GIVEN TEXT:

※ ※ ※

TAMPA, Fla. _ The Lightning's dream season ended late Wednesday night with the final horn or, if you prefer, much earlier when Alex Ovechkin blasted the puck past Andrei Vasilevskiy just 62 seconds into the game.
It ended one win shy of a trip to the Stanley Cup final.
It ended with an epic goal drought for the NHL's top-scoring team.
It ended with a 4-0 loss to the Capitals in Game 7 of the Eastern Conference final.
It ended.
The Capitals advanced to the second Cup final in franchise history, where they will meet the expansion Vegas Golden Knights.
Ovechkin, who called Wednesday's game the "biggest of his life," shook another monkey of his back and will play for his first Stanley Cup. He exorcised the first monkey when the Caps knocked off the Penguins in the conference semifinals.
The Caps were the better team during this series. They were more physical, more opportunistic. They wore down the Lightning with their muscle and neutralized the Lightning's speed. They found a way to get the puck past Vasilevskiy. They held the Lightning without a goal since 33 seconds into the second period of Game 5.
They won three times at Amalie Arena. So much for the home-ice advantage the Lightning earned with the best record in the conference.
What makes the elimination loss doubly frustrating for the Lightning was all the scoring chances they had in the first two periods.
Ovechkin scored 1:02 into the game when he blasted one from the right of Vasilevskiy.
Not the best start for the Lightning, but not fatal either. The Lightning talked on Tuesday about the "response" being one of the biggest keys to winning a Game. 7. How do you respond when something goes wrong?
Well, the Lightning's response was a holding penalty on Brayden Point 57 seconds later.
But the Lightning killed off that penalty, then came to life.
It came after Capitals goalie Braden Holtby in waves, and Holtby, who pitched a shutout in Game 6, felt the heat. He blocked shots but left juicy rebounds in front of the net, golden chances for the Lightning.
But the Lightning could not get a stick on any of them.
It became even maddening in the second period when the Lightning peppered Holtby with five shots in the first three minutes.
But Victor Hedman hit the crossbar.
Then Hedman skated in alone to the right of Holtby. He drew the goalie out of the net before feeding the puck into the crease, where it patiently waited for Yanni Gourde, who was crashing the net.
But with nothing in his way and a yawning net, Gourde could not convert.

※ ※ ※

Dataset entries:

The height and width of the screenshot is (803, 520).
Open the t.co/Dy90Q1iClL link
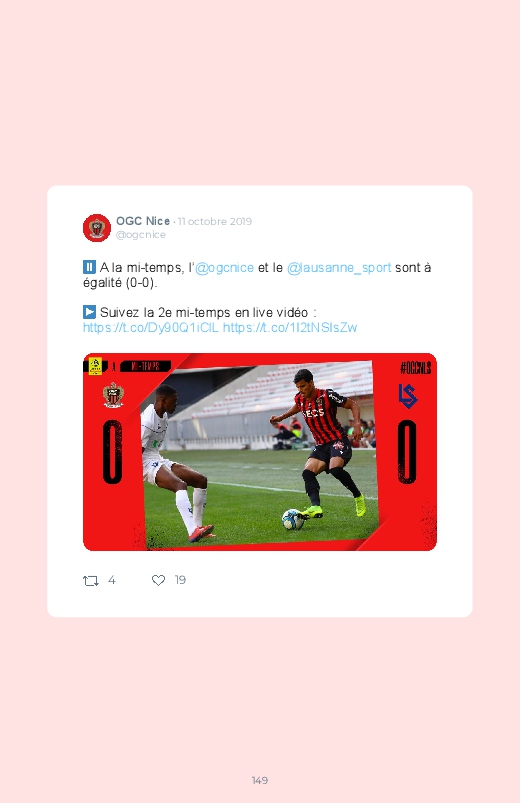coord(151,328)
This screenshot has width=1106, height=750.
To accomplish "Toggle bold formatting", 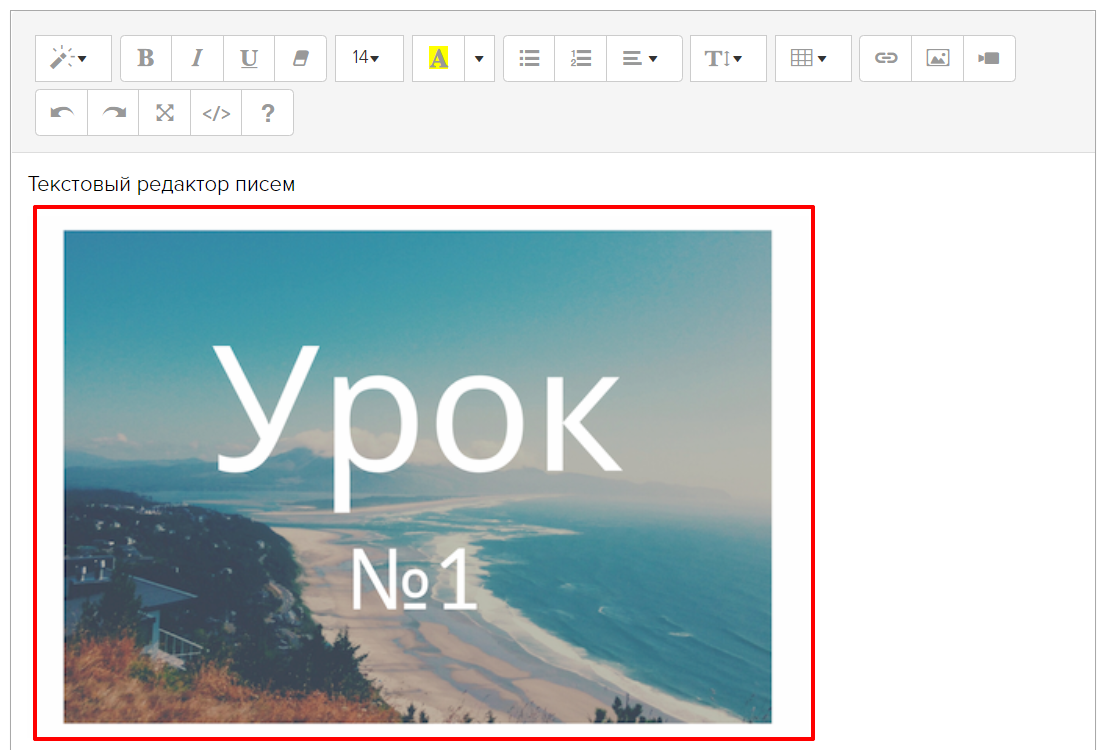I will pos(146,59).
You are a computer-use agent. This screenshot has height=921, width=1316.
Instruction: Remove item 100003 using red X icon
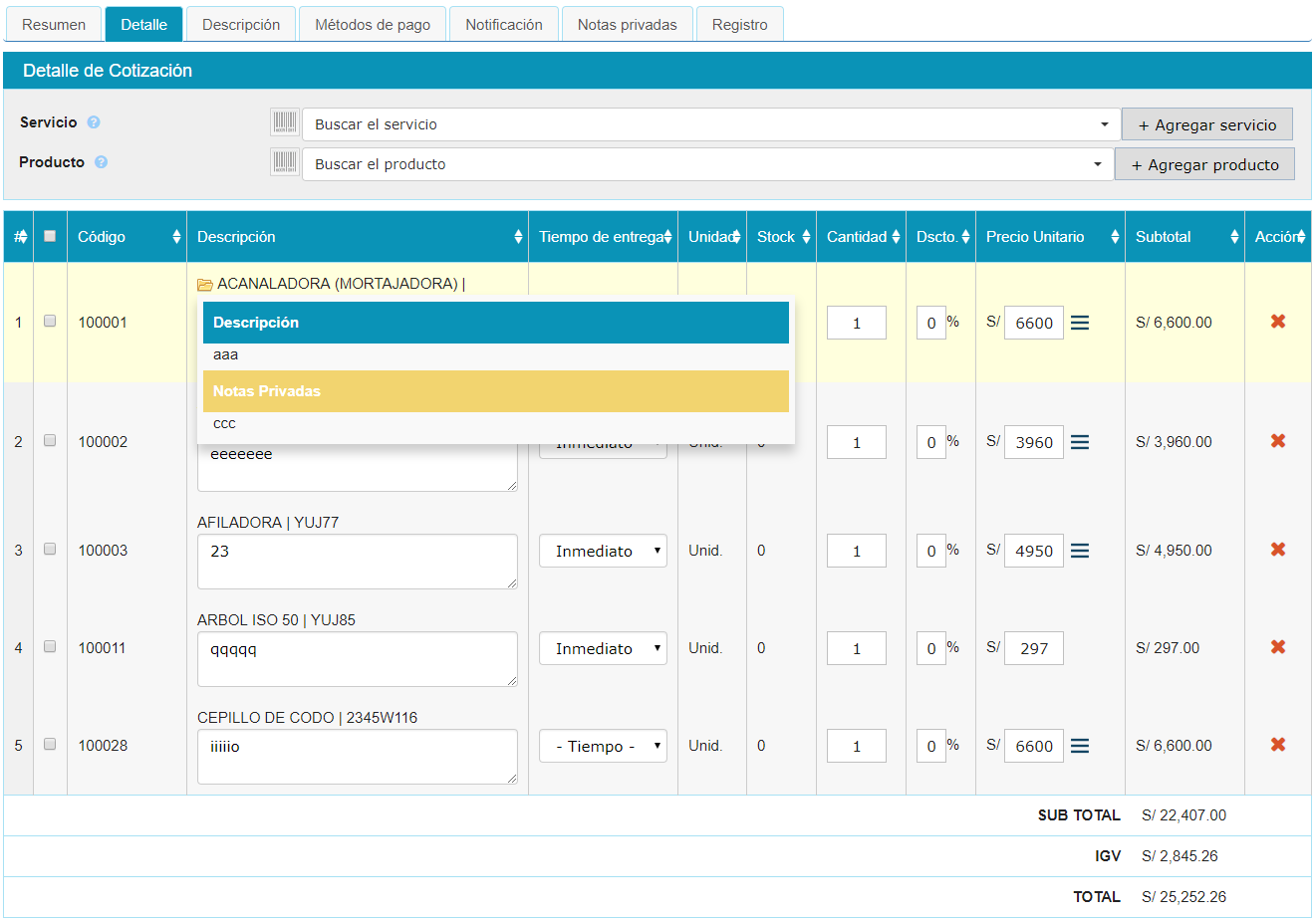click(x=1278, y=550)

※ ※ ※

PROBLEMS TO SOLVE:
• 1. List every player named in the article about the Lightning's Game 7 loss.
• 2. Carry on the article about the Lightning's Game 7 loss from its last sentence.
The entries have nothing to do with what comes next.

RESPONSE LIST:
• 1. Alex Ovechkin, Andrei Vasilevskiy, Brayden Point, Braden Holtby, Victor Hedman, Yanni Gourde

• 2.
Alex Killorn had a breakaway, but Holtby was able to get enough of his right shoulder on the puck to turn it aside.
The Lightning had 45 shot attempts through two periods, but only 22 found the net. The Caps blocked 10.
The Lightning out-hit the Caps 34-22 through two periods. Braydon Coburn and Tom Wilson fought at center ice when both left the box after serving matching roughing penalties.
The Caps, meanwhile, had 26 attempts, 15 of which found the net.
Two of those were from Andre Burakovsky, who scored his first two goals of the postseason.
The first came after Dan Girardi could not hold on to the puck after it was flipped toward the Lightning net. The puck hit him in the chest, then fell to the ice, where Burakovsky took it off Girardi's stick, took two strides and flipped it past Vasilevskiy.
If that was not the backbreaker, then it came later in the period when Burakovsky scored his second goal.
This Caps team, which lost three in a row after winning the first two, join the 1998 team as the only two in franchise history to reach the Cup final.
The Lightning are headed to a summer of reflection. The team felt it was primed for a second Cup finals run in four years. General manager Steve Yzerman added some grit in the offseason with the signings of Girardi and Chris Kunitz and added some much-needed depth at the trade deadline by acquiring Ryan McDonagh and J.T. Miller from the Rangers.
The Lightning rolled past the Devils and Bruins in five games each during the first two rounds.
They could not roll past Ovechkin and the Caps.
When it mattered, after the Lightning took a 3-2 lead in games, it was all Caps.